I had bought a swimsuit once at home at a beach shop just before a weekend in Tampa. Got there and the security tags were on.
I called some stores in the mall, then went with my swimsuit and receipt. Took a few stores, but all were friendly and checked their tag removals with mine.
In one store, they called security and for some reason he had a bunch of different devices. Finally one worked.
Thankfully it wasn't a common swimsuit that you'd find in a store, so no risk of me being accused of stealing it. But I kind of found it funny that I did all the work and was happy to and they made you drive all the way to her house.
*****
Another time, I was a manager trainee at sears and did a big goof up.
Customer comes in having already purchased a vacuum that we didn't have in the stockroom.
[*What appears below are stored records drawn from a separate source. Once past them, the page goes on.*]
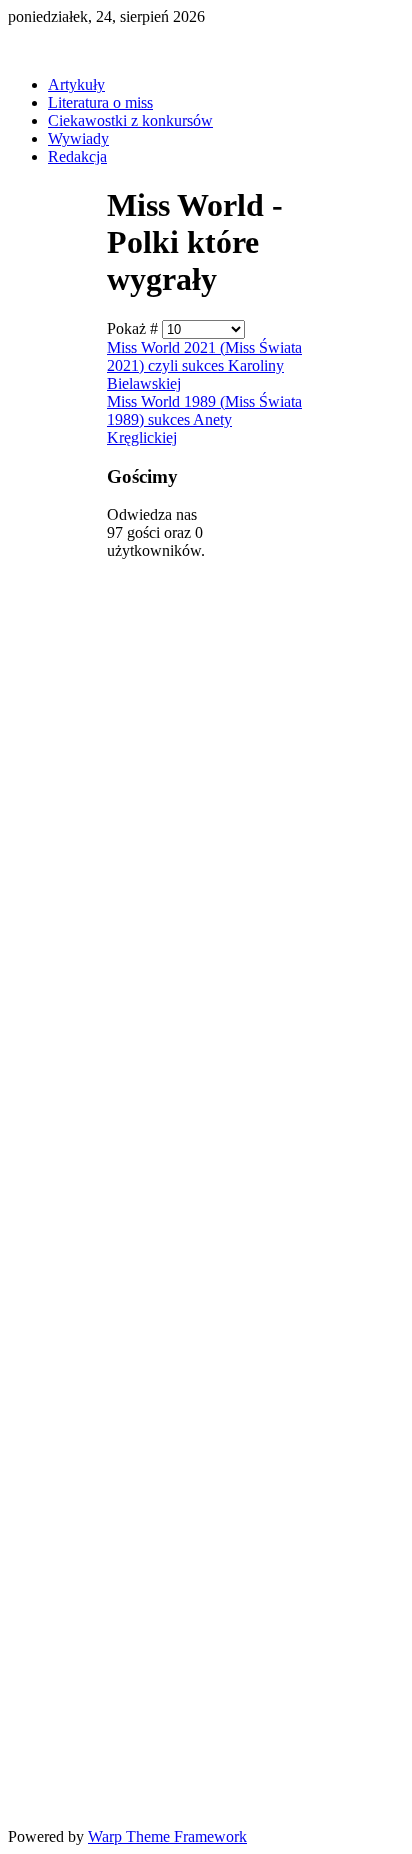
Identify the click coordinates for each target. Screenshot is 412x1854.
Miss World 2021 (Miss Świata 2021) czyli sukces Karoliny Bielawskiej (204, 365)
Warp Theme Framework (167, 1836)
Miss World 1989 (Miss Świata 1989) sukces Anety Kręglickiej (204, 419)
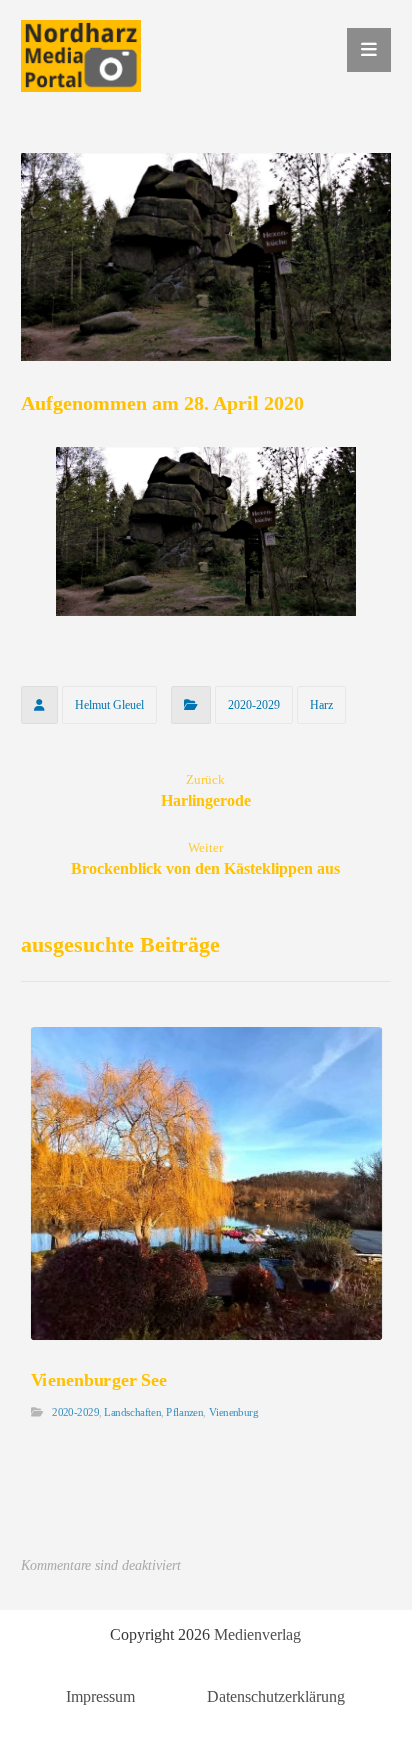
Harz (321, 705)
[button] (369, 50)
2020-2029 (254, 705)
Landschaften (132, 1412)
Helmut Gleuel (109, 705)
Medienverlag (257, 1634)
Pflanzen (184, 1412)
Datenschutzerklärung (276, 1696)
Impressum (100, 1696)
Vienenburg (233, 1412)
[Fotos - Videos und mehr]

Customer was a bit surprised we didn't have it b/c she had spoken with a sales associate who said we did, but I couldn't find it anywhere where it should have been. So I refunded her the money.
Employee comes back from break and was

b/c of what I did. So I called the customer, explained the situation and resold the vacuum. Then the vaccum that the employee had pulled from stock and had on the floor in some spot I wasn't epecting---I loaded it into my car and drove the distance to this woman's house and delivered her vacuum.
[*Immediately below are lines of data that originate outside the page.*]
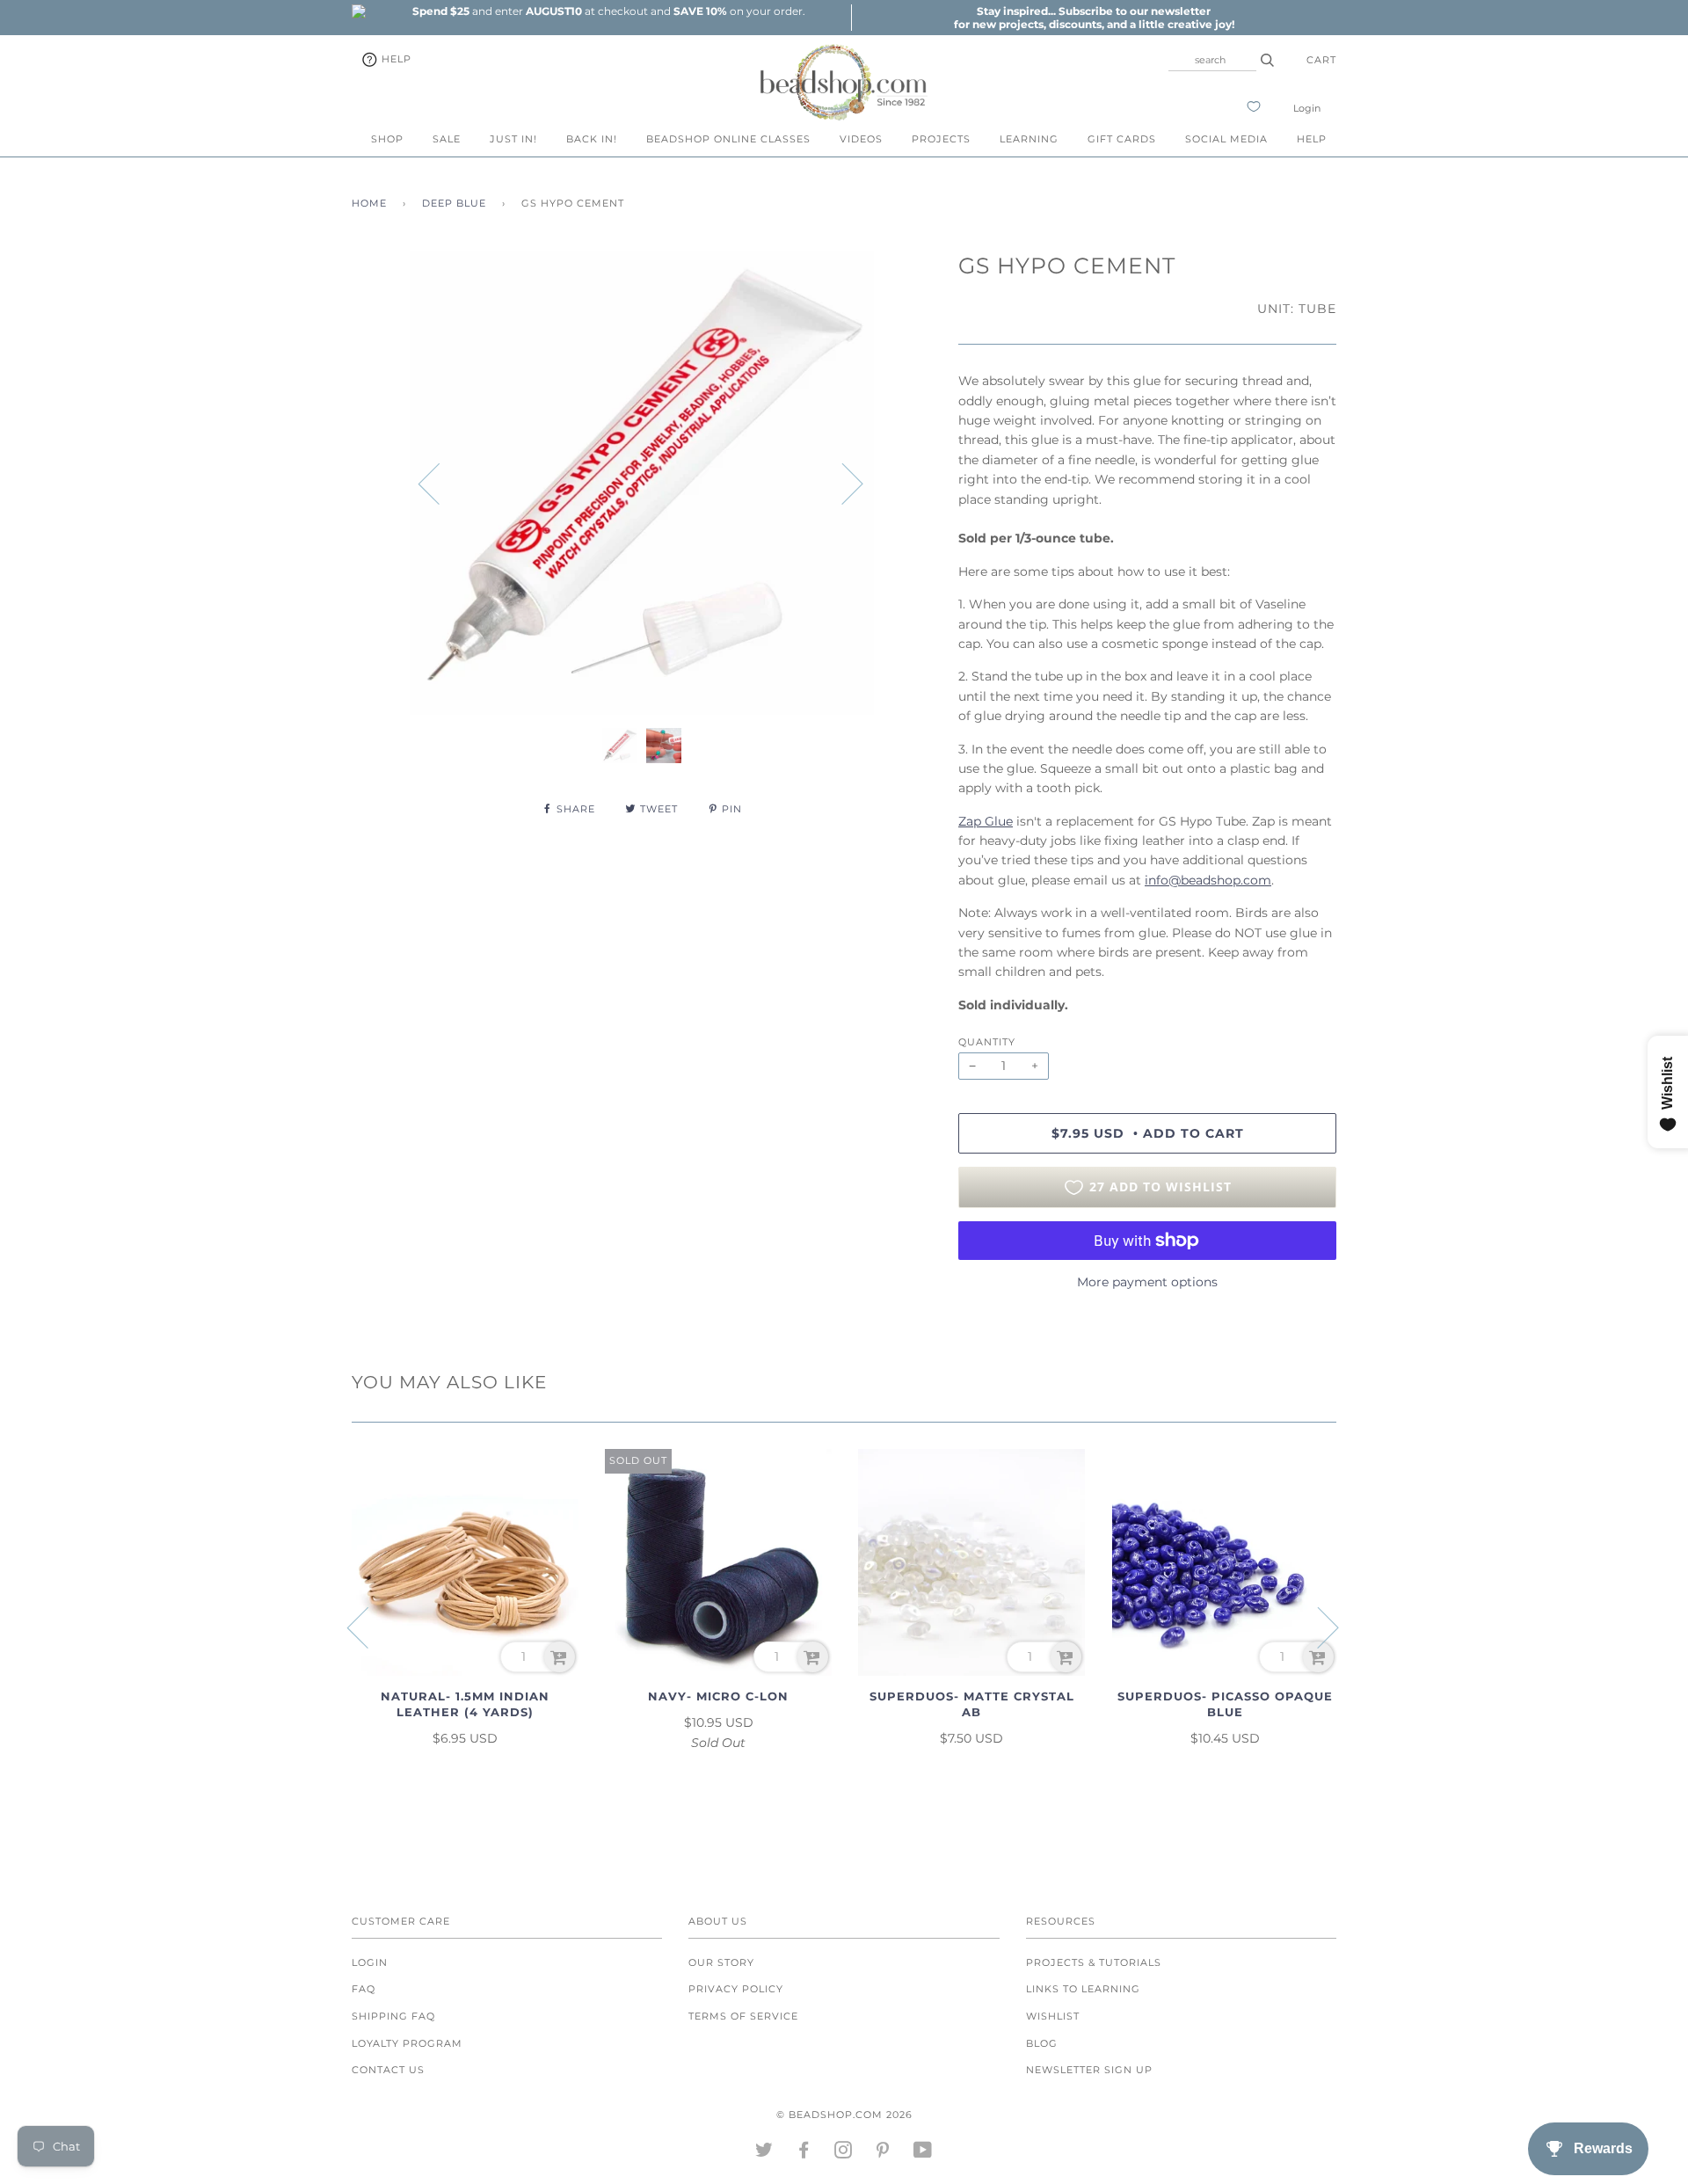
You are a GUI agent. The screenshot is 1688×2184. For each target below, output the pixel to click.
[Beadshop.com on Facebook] (804, 2153)
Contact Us (388, 2070)
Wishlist (1053, 2016)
Not sure why I Did it--I kind of felt bad for everyone as the woman lived a little bit aways from our store. And it was a commissioned sales job. I was salary, so I was able to fix the solution which was mostly my error (with a little bit of it being the employee for not telling anyone what was going on) and the customer got her vacuum, my employee got her commission and I got elevated slightly from stupid dumb college graduate management trainee idiot--to someone who was just trying to learn and was willing to fix my mistake.
That is not a standard Sears policy btw and not something anyone would have done. But my store mgr appreciated what I did.